Amazon announced on Wednesday that it will not take any action regarding the “Hebrews to Negroes: Wake Up Black America,” despite previous reporting that, in conversation with the Anti-Defamation League, it was considering adding a disclaimer to the film. The letter began circulating last week, before Amazon’s decision on the matter, and its text remained essentially unchanged.
The finalized letter — circulated by Reps. Debbie Wasserman Schultz (D-FL), Brad Schneider (D-IL) and Brad Sherman (D-CA) — was signed by Reps.
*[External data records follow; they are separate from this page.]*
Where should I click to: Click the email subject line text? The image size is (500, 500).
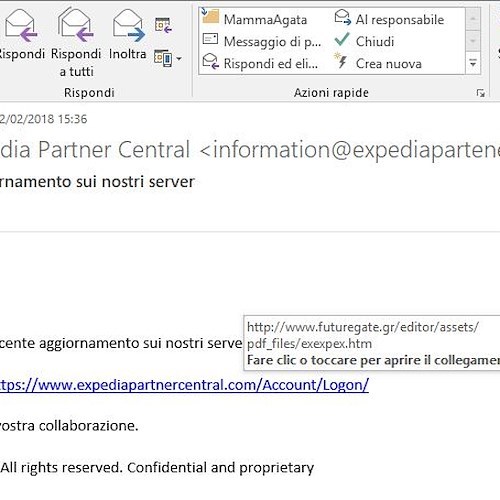(97, 182)
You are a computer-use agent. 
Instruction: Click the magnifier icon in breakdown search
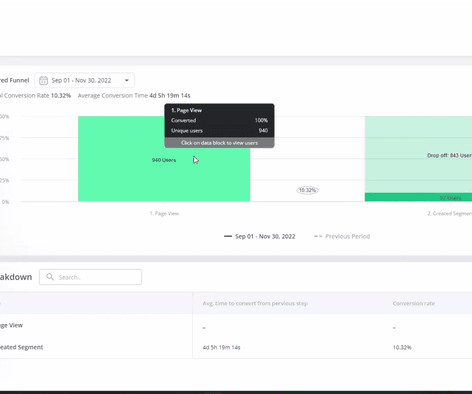(x=50, y=277)
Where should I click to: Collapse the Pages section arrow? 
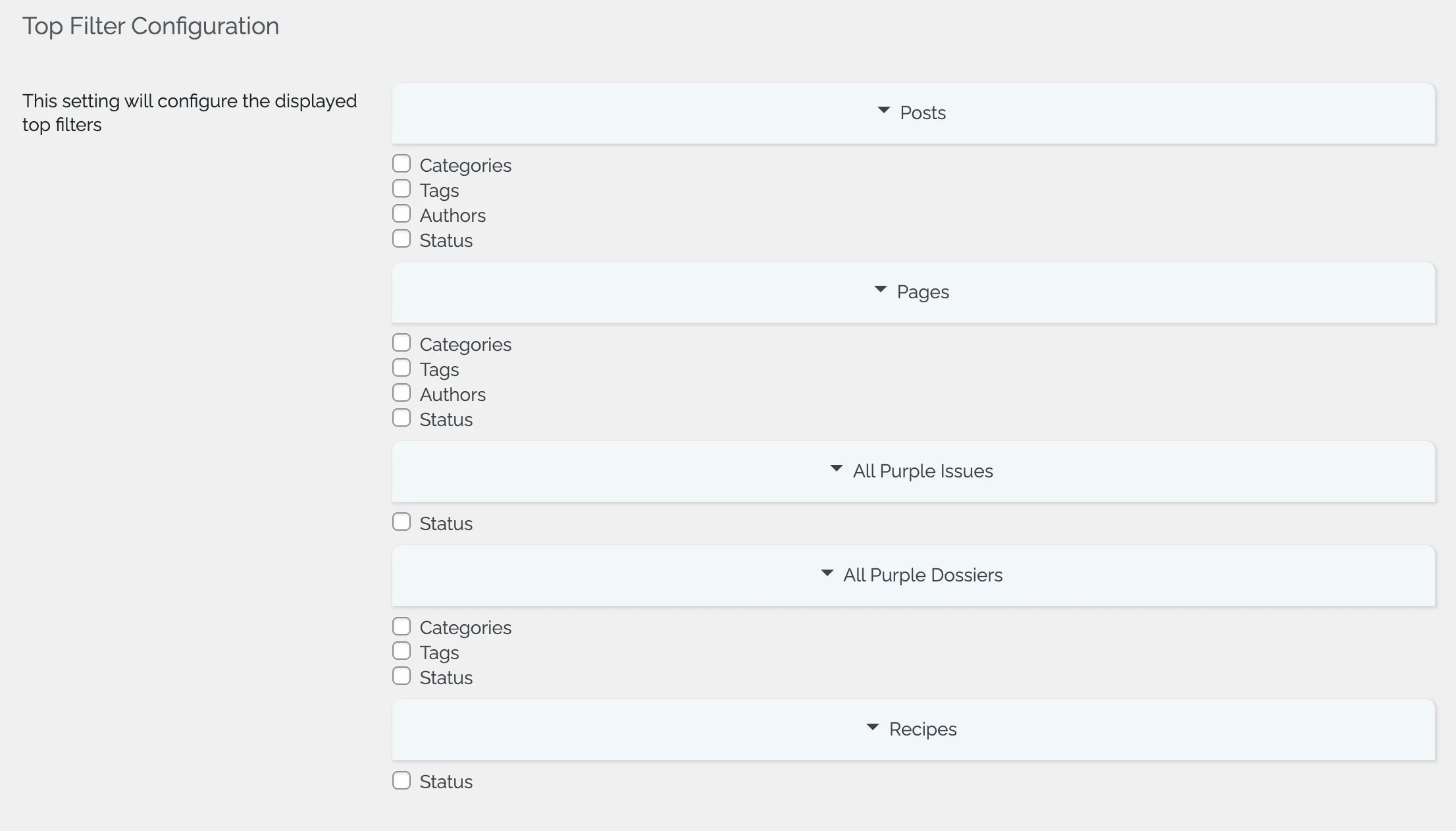(x=880, y=290)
Grace Meng (D-NY), Sheila Jackson Lee (D-TX), Tom Suozzi (D-NY), Jan Schakowsky (D-IL), Josh Gottheimer (D-NJ), Barbara Lee (D-CA), Nanette Diaz Barragán (D-CA), Bonnie Watson Coleman (D-NJ), Katie Porter (D-CA), Susan Wild (D-PA), Lois Frankel (D-FL), Adriano Espaillat (D-NY), Steve Cohen (D-TN), Jim Costa (D-MA), Kathy Manning (D-NC), Nikema Williams (D-GA), Lori Trahan (D-MA), Colin Allred (D-TX), Emanuel Cleaver (D-MO), Gwen Moore (D-WI), Steven Horsford (D-NV), Yvette Clarke (D-NY), David Trone (D-MD), Henry Cuellar (D-TX), Ted Lieu (D-CA), Nydia Velázquez (D-NY), Anna Eshoo (D-CA), Joe Neguse (D-CO), Ritchie Torres (D-NY), Norma Torres (D-CA) and Pete Aguilar (D-CA).
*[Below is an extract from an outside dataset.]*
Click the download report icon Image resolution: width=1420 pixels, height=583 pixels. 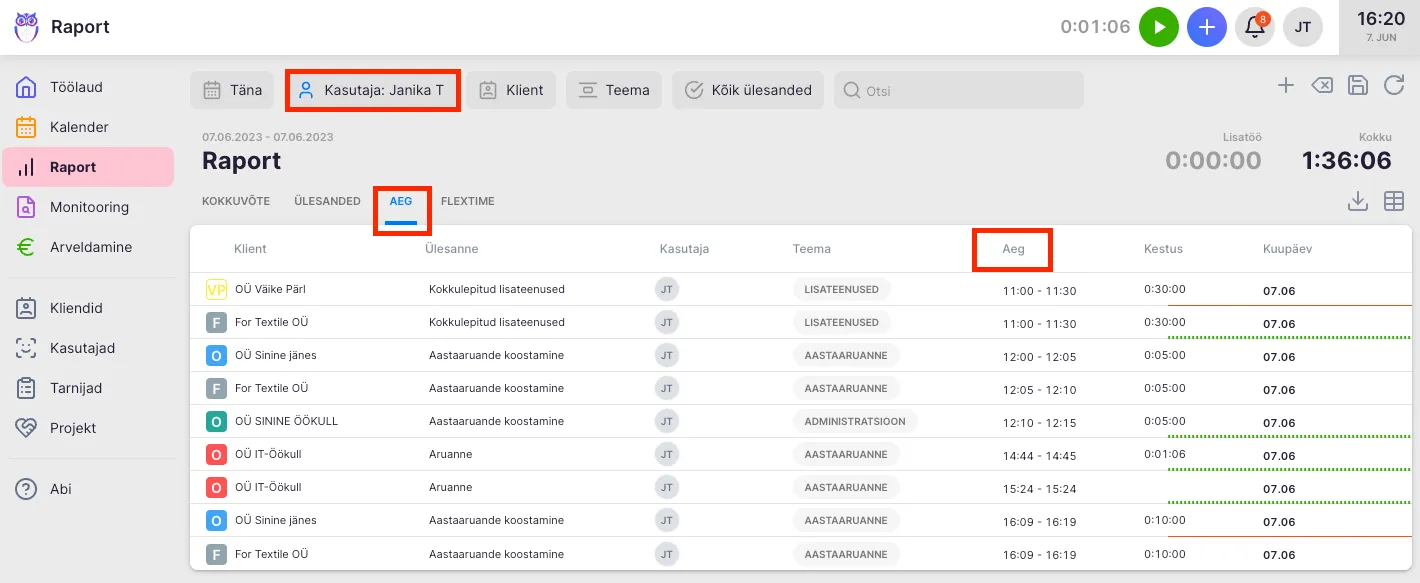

Aguilar is the newly elected third-ranking House Democrat.
The letter argues that the content appears to be in violation of Amazon’s own content policies and condemns the company’s “decision to profit from the promotion of this dangerous hate speech.” The letter urged Amazon to take down the film and direct users away from similar content.
Speaking at The New York Times’s DealBook Summit on Wednesday, Amazon CEO Andy Jassy said, “As a retailer of content to hundreds of millions of customers with a lot of different viewpoints, we have to allow access to those viewpoints, even if they are objectionable — objectionable and they differ from our particular viewpoints.”
He also described the decision not to take action regarding the film as not “straightforward,” but added that creating a precedent of adding disclaimers would add additional hurdles to an already “pretty involved” content oversight process.